Dive Brief:
- Researchers analyzed leaked chat logs from the infamous Black Basta ransomware gang and found references to 62 unique CVEs, 53 of which are known to have been exploited in the wild.
-
Black Basta favored vulnerabilities in “widely adopted enterprise technologies” that included Microsoft products, Citrix Netscaler and Atlassian Confluence, as well as flaws in network edge devices from Fortinet, Cisco, F5 Networks and Palo Alto Networks, according to the findings by VulnCheck.
-
VulnCheck’s research revealed that in many cases Black Basta members began discussing CVEs within days of security advisories being published, underscoring the importance of prompt patching and mitigations for critical flaws in widely used applications and devices.
Dive Insight:
The Black Basta chat logs offer a window into the inner workings of one of the most notorious ransomware gangs in recent years. In a blog post published this week, VulnCheck security researcher Patrick Garrity said the gang has a clear preference for targeting known vulnerabilities with publicly available exploits.
“Although there were discussions about discovering new vulnerabilities, it became evident that Black Basta generally prioritizes known weaknesses, often leveraging available tools and proof-of-concept exploits,” Garrity wrote.

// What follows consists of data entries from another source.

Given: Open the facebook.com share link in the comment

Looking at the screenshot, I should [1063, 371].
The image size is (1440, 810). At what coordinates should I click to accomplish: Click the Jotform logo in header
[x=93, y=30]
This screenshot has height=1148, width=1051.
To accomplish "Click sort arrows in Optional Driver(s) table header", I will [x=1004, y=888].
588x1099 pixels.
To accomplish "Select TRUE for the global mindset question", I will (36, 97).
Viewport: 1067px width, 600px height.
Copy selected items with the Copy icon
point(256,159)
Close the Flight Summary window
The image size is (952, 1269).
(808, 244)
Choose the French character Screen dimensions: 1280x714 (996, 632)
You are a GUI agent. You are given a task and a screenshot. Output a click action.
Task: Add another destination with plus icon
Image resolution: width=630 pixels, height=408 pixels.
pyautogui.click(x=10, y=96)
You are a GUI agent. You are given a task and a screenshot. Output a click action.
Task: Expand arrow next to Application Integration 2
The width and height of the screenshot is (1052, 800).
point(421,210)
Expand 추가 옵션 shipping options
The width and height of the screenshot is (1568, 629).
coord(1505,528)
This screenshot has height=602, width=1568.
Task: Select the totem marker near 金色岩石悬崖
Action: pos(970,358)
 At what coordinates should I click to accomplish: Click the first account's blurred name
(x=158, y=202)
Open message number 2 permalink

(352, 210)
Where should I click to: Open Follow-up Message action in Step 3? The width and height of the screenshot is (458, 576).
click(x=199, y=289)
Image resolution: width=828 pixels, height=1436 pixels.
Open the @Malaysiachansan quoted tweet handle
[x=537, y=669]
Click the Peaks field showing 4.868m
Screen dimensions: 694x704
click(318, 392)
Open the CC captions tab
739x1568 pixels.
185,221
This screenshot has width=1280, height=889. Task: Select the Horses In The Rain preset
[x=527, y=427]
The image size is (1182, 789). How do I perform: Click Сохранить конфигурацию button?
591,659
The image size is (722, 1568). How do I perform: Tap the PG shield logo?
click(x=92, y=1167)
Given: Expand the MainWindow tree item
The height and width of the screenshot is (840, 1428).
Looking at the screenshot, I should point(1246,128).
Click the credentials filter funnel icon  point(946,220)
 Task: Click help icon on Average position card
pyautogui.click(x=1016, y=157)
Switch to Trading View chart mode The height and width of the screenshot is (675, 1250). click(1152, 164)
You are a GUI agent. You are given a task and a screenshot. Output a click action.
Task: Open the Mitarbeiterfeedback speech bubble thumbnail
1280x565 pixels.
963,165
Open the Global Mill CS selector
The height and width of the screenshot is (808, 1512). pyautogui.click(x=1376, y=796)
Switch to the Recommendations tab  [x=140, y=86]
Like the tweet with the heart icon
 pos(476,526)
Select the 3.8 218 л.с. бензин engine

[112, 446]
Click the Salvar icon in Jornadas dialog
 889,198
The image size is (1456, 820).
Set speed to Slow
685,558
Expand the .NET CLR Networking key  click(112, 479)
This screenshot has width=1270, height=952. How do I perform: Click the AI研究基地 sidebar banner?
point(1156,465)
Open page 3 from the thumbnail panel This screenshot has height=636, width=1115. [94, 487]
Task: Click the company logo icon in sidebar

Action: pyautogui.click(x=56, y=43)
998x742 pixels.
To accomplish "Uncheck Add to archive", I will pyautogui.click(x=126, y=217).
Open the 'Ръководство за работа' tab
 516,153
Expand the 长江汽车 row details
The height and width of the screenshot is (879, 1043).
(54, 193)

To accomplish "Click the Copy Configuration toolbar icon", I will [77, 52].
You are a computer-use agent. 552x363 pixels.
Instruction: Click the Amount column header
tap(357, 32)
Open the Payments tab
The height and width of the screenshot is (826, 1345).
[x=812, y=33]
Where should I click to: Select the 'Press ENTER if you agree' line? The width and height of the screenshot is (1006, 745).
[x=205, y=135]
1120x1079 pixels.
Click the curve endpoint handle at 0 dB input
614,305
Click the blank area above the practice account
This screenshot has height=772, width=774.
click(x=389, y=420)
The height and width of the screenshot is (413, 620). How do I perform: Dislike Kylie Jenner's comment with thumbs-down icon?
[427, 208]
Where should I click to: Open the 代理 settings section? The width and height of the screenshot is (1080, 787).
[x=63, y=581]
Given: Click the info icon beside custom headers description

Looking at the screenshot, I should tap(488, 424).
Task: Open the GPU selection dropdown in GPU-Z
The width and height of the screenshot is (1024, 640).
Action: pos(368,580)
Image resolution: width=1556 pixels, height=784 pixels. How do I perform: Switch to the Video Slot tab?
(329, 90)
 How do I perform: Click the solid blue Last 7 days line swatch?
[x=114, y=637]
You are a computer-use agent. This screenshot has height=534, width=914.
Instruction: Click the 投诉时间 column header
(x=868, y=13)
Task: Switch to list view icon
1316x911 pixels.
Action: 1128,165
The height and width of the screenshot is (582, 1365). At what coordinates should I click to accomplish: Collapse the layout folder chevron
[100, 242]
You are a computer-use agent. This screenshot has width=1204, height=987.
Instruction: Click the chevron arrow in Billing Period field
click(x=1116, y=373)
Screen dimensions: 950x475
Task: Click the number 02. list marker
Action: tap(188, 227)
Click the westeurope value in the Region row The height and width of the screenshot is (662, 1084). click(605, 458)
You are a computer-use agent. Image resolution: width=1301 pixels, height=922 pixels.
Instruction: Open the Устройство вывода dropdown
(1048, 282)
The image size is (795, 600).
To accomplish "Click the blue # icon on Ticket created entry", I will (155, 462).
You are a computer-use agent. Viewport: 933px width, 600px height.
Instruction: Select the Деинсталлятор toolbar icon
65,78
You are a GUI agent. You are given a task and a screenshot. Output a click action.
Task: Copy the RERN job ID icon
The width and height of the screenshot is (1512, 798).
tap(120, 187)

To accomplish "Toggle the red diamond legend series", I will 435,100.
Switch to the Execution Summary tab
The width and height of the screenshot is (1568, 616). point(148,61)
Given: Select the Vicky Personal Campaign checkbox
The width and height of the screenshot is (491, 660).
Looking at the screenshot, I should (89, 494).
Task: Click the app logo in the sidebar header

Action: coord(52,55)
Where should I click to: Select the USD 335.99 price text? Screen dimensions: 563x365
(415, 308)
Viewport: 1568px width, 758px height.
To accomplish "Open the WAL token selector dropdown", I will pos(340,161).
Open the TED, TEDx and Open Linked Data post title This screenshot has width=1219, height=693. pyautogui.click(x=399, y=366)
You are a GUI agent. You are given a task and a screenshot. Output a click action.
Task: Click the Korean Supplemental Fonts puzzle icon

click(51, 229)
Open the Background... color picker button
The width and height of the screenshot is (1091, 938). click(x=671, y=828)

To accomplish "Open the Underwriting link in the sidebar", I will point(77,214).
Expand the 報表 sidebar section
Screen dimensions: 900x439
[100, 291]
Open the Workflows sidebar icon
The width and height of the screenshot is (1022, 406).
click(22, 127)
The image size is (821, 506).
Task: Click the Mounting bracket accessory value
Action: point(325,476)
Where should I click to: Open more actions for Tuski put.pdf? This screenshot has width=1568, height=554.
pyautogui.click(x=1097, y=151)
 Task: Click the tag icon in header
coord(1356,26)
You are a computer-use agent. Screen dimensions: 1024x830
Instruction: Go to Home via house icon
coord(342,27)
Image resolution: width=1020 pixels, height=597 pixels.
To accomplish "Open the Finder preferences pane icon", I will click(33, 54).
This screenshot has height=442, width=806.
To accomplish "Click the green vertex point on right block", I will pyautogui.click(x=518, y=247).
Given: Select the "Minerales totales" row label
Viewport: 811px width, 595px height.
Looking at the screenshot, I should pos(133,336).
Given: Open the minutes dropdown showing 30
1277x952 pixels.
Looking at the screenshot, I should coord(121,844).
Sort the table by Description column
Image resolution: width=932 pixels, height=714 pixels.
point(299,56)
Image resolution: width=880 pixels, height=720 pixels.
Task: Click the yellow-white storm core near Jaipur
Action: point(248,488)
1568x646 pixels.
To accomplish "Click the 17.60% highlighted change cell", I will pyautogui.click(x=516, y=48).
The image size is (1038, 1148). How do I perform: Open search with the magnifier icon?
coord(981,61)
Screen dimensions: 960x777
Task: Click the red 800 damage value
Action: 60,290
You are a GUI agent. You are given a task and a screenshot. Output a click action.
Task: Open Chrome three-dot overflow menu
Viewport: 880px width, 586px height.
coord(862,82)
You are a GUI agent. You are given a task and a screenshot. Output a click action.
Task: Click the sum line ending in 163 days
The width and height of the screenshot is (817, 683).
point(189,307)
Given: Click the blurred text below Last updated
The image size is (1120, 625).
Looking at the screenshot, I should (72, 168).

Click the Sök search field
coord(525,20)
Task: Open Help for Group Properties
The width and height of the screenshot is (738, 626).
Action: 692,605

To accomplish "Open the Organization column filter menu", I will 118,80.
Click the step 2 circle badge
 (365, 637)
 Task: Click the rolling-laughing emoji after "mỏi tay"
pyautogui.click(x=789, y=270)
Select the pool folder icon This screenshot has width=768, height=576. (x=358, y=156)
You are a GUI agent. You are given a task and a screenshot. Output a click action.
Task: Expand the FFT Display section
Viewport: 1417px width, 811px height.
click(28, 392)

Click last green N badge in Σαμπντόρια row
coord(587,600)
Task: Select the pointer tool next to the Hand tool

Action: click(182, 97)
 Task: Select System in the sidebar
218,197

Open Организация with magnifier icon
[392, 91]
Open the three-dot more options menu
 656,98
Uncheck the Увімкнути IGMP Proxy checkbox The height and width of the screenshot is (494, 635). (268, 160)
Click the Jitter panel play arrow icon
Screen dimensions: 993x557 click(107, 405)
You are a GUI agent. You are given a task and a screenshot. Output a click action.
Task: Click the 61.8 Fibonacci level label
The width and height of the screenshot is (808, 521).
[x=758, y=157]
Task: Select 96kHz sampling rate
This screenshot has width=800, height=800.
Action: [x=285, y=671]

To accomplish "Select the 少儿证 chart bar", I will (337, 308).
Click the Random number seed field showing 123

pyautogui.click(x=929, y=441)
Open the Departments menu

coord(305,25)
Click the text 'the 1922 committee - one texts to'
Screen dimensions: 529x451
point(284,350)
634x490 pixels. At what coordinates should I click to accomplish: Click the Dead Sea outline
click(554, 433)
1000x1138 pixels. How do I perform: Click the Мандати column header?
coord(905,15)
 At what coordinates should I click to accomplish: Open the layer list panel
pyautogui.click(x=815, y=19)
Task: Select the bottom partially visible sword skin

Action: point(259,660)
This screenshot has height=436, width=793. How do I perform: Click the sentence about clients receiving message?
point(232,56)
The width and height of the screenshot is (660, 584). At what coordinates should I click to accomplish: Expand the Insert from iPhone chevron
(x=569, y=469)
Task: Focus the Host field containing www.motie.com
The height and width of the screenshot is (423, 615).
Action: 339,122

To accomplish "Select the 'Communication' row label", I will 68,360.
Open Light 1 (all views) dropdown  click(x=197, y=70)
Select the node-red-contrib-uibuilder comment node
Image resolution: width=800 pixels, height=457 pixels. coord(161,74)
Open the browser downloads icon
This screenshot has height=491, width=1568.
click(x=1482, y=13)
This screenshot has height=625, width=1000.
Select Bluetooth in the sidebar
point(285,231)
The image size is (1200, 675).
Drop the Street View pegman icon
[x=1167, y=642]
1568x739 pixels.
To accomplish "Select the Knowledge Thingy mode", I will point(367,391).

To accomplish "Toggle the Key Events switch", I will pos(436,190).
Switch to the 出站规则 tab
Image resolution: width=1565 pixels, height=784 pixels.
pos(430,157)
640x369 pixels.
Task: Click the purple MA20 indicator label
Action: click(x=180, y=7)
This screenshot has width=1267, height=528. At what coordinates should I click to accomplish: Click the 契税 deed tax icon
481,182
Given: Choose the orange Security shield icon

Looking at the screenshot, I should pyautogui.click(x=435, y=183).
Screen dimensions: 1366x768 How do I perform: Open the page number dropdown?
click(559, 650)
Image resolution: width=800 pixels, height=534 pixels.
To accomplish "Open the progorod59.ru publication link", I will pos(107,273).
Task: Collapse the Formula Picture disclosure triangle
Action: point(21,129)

Microsoft had the most vulnerabilities referenced in the chat logs with more than flaws that included the ProxyNotShell vulnerabilities in Exchange Server and CVE-2020-1472, a Windows privilege escalation bug better known as Zerologon. The vulnerability with the most references in the chat logs was CVE-2024-3400, a zero-day vulnerability in Palo Alto Networks’ PAN-OS that came under heavy exploitation last spring.
Other notable vulnerabilities discussed by Black Basta include CVE-2023-4966, a critical Citrix NetScaler ADC and NetScaler Gateway vulnerability widely known as CitrixBleed; CVE-2024-21762, a zero-day vulnerability in Fortinet’s FortiOS software that came under attack a year ago; and CVE-2024-1708 and CVE-2024-1709, two critical vulnerabilities in ConnectWise ScreenConnect that were widely exploited last year by ransomware gangs, including Black Basta.
Garrity noted that chat logs references do not necessarily mean Black Basta actors actually used the CVEs in attacks, however.
The chat logs also shed light on Black Basta’s cyberattack strategies. “The group tends to prioritize high-revenue companies over a large number of random targets,” he wrote. “Discussions suggest that fewer high-profile targets generate more revenue than mass-targeting lower-value entities.”
Garrity also said the ransomware gang focuses on organizations in the legal, financial, healthcare and industrial sectors that it believes are more likely to pay ransoms. He also noted that in some cases, Black Basta discussed selling stolen data to competitors or foreign entities.